## EXTRACTED ENTRIES
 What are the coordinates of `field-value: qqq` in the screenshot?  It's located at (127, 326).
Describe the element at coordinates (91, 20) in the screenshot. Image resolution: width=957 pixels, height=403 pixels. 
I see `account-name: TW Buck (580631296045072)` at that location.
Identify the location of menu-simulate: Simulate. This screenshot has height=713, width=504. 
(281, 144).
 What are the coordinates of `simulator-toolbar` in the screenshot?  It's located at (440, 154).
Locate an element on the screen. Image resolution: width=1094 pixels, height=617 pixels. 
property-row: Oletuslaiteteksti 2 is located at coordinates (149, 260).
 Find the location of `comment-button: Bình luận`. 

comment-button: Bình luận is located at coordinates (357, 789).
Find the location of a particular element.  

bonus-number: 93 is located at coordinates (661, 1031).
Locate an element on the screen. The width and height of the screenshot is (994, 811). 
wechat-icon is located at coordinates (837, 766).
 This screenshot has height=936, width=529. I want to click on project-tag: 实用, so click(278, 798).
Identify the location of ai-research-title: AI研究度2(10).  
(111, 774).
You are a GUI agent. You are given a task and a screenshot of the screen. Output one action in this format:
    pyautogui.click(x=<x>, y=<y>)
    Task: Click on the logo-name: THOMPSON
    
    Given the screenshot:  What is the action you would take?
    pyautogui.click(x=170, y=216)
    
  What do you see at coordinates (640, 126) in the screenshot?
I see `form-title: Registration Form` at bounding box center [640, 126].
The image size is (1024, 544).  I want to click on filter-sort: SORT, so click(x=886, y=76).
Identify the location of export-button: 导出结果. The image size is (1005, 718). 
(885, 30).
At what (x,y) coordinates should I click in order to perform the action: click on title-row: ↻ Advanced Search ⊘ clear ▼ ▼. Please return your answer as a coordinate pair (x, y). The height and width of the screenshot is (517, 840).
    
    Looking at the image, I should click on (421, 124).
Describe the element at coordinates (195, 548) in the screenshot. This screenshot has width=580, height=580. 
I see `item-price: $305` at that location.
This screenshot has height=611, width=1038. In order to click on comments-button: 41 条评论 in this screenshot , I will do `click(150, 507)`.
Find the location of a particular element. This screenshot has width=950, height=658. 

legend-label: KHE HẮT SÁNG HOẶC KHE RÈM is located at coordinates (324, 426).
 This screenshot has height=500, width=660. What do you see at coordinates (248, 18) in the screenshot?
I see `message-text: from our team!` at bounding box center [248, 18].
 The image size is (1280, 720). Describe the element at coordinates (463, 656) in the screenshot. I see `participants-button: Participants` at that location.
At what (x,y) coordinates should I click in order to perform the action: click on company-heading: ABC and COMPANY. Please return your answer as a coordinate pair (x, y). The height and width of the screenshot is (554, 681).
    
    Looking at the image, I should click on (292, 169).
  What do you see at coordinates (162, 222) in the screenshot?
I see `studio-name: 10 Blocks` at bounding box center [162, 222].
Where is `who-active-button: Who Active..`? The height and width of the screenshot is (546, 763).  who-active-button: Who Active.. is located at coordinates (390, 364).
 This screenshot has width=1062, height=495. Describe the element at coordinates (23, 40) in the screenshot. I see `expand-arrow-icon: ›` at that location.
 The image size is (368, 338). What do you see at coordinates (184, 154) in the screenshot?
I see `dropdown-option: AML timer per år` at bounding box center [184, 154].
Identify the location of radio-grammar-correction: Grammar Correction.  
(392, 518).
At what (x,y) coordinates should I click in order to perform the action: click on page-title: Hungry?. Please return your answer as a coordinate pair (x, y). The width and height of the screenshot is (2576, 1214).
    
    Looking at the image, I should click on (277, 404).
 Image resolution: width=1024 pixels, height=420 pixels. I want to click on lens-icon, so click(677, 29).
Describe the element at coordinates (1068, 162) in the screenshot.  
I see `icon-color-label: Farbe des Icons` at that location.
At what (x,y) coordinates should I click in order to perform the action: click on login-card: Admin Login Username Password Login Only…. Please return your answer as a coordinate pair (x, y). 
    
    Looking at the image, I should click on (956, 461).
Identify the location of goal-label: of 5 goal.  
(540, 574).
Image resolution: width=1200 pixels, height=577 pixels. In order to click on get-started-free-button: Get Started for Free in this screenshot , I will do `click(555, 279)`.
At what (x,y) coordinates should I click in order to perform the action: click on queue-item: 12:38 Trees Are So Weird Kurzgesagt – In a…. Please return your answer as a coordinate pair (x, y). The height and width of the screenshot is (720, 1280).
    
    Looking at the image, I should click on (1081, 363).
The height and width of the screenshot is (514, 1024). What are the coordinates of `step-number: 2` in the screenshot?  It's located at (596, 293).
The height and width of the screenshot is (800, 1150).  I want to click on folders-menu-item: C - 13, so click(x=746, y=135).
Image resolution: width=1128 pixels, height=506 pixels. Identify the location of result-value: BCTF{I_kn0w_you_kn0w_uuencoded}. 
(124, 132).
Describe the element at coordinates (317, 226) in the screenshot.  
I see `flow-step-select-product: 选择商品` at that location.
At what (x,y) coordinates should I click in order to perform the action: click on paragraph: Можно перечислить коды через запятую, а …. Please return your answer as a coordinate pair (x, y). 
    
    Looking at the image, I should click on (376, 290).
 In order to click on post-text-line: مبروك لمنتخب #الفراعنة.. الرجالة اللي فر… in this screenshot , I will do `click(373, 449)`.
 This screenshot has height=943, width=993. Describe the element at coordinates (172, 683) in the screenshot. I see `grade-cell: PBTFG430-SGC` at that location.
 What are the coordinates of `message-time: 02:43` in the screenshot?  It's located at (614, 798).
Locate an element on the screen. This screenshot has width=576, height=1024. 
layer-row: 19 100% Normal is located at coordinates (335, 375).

## THE PROBLEM
Print all of the data above again word for word, keeping every line in its original order.

## RESPONSE BELOW
 What are the coordinates of `field-value: qqq` in the screenshot?  It's located at (127, 326).
Describe the element at coordinates (91, 20) in the screenshot. Image resolution: width=957 pixels, height=403 pixels. 
I see `account-name: TW Buck (580631296045072)` at that location.
Identify the location of menu-simulate: Simulate. This screenshot has height=713, width=504. 
(281, 144).
 What are the coordinates of `simulator-toolbar` in the screenshot?  It's located at (440, 154).
Locate an element on the screen. Image resolution: width=1094 pixels, height=617 pixels. 
property-row: Oletuslaiteteksti 2 is located at coordinates (149, 260).
 Find the location of `comment-button: Bình luận`. 

comment-button: Bình luận is located at coordinates (357, 789).
Find the location of a particular element.  

bonus-number: 93 is located at coordinates (661, 1031).
Locate an element on the screen. The width and height of the screenshot is (994, 811). 
wechat-icon is located at coordinates (837, 766).
 This screenshot has height=936, width=529. I want to click on project-tag: 实用, so click(278, 798).
Identify the location of ai-research-title: AI研究度2(10).  
(111, 774).
You are a GUI agent. You are given a task and a screenshot of the screen. Output one action in this format:
    pyautogui.click(x=<x>, y=<y>)
    Task: Click on the logo-name: THOMPSON
    
    Given the screenshot:  What is the action you would take?
    pyautogui.click(x=170, y=216)
    
  What do you see at coordinates (640, 126) in the screenshot?
I see `form-title: Registration Form` at bounding box center [640, 126].
The image size is (1024, 544).  I want to click on filter-sort: SORT, so click(x=886, y=76).
Identify the location of export-button: 导出结果. The image size is (1005, 718). 
(885, 30).
At what (x,y) coordinates should I click in order to perform the action: click on title-row: ↻ Advanced Search ⊘ clear ▼ ▼. Please return your answer as a coordinate pair (x, y). The height and width of the screenshot is (517, 840).
    
    Looking at the image, I should click on (421, 124).
Describe the element at coordinates (195, 548) in the screenshot. This screenshot has width=580, height=580. 
I see `item-price: $305` at that location.
This screenshot has height=611, width=1038. In order to click on comments-button: 41 条评论 in this screenshot , I will do `click(150, 507)`.
Find the location of a particular element. This screenshot has width=950, height=658. 

legend-label: KHE HẮT SÁNG HOẶC KHE RÈM is located at coordinates (324, 426).
 This screenshot has height=500, width=660. What do you see at coordinates (248, 18) in the screenshot?
I see `message-text: from our team!` at bounding box center [248, 18].
 The image size is (1280, 720). Describe the element at coordinates (463, 656) in the screenshot. I see `participants-button: Participants` at that location.
At what (x,y) coordinates should I click in order to perform the action: click on company-heading: ABC and COMPANY. Please return your answer as a coordinate pair (x, y). The height and width of the screenshot is (554, 681).
    
    Looking at the image, I should click on (292, 169).
  What do you see at coordinates (162, 222) in the screenshot?
I see `studio-name: 10 Blocks` at bounding box center [162, 222].
Where is `who-active-button: Who Active..`? The height and width of the screenshot is (546, 763).  who-active-button: Who Active.. is located at coordinates (390, 364).
 This screenshot has width=1062, height=495. Describe the element at coordinates (23, 40) in the screenshot. I see `expand-arrow-icon: ›` at that location.
 The image size is (368, 338). What do you see at coordinates (184, 154) in the screenshot?
I see `dropdown-option: AML timer per år` at bounding box center [184, 154].
Identify the location of radio-grammar-correction: Grammar Correction.  
(392, 518).
At what (x,y) coordinates should I click in order to perform the action: click on page-title: Hungry?. Please return your answer as a coordinate pair (x, y). The width and height of the screenshot is (2576, 1214).
    
    Looking at the image, I should click on (277, 404).
 Image resolution: width=1024 pixels, height=420 pixels. I want to click on lens-icon, so click(677, 29).
Describe the element at coordinates (1068, 162) in the screenshot.  
I see `icon-color-label: Farbe des Icons` at that location.
At what (x,y) coordinates should I click in order to perform the action: click on login-card: Admin Login Username Password Login Only…. Please return your answer as a coordinate pair (x, y). 
    
    Looking at the image, I should click on (956, 461).
Identify the location of goal-label: of 5 goal.  
(540, 574).
Image resolution: width=1200 pixels, height=577 pixels. In order to click on get-started-free-button: Get Started for Free in this screenshot , I will do `click(555, 279)`.
At what (x,y) coordinates should I click in order to perform the action: click on queue-item: 12:38 Trees Are So Weird Kurzgesagt – In a…. Please return your answer as a coordinate pair (x, y). The height and width of the screenshot is (720, 1280).
    
    Looking at the image, I should click on (1081, 363).
The height and width of the screenshot is (514, 1024). What are the coordinates of `step-number: 2` in the screenshot?  It's located at (596, 293).
The height and width of the screenshot is (800, 1150).  I want to click on folders-menu-item: C - 13, so click(x=746, y=135).
Image resolution: width=1128 pixels, height=506 pixels. Identify the location of result-value: BCTF{I_kn0w_you_kn0w_uuencoded}. 
(124, 132).
Describe the element at coordinates (317, 226) in the screenshot.  
I see `flow-step-select-product: 选择商品` at that location.
At what (x,y) coordinates should I click in order to perform the action: click on paragraph: Можно перечислить коды через запятую, а …. Please return your answer as a coordinate pair (x, y). 
    
    Looking at the image, I should click on (376, 290).
 In order to click on post-text-line: مبروك لمنتخب #الفراعنة.. الرجالة اللي فر… in this screenshot , I will do `click(373, 449)`.
 This screenshot has height=943, width=993. Describe the element at coordinates (172, 683) in the screenshot. I see `grade-cell: PBTFG430-SGC` at that location.
 What are the coordinates of `message-time: 02:43` in the screenshot?  It's located at (614, 798).
Locate an element on the screen. This screenshot has width=576, height=1024. 
layer-row: 19 100% Normal is located at coordinates (335, 375).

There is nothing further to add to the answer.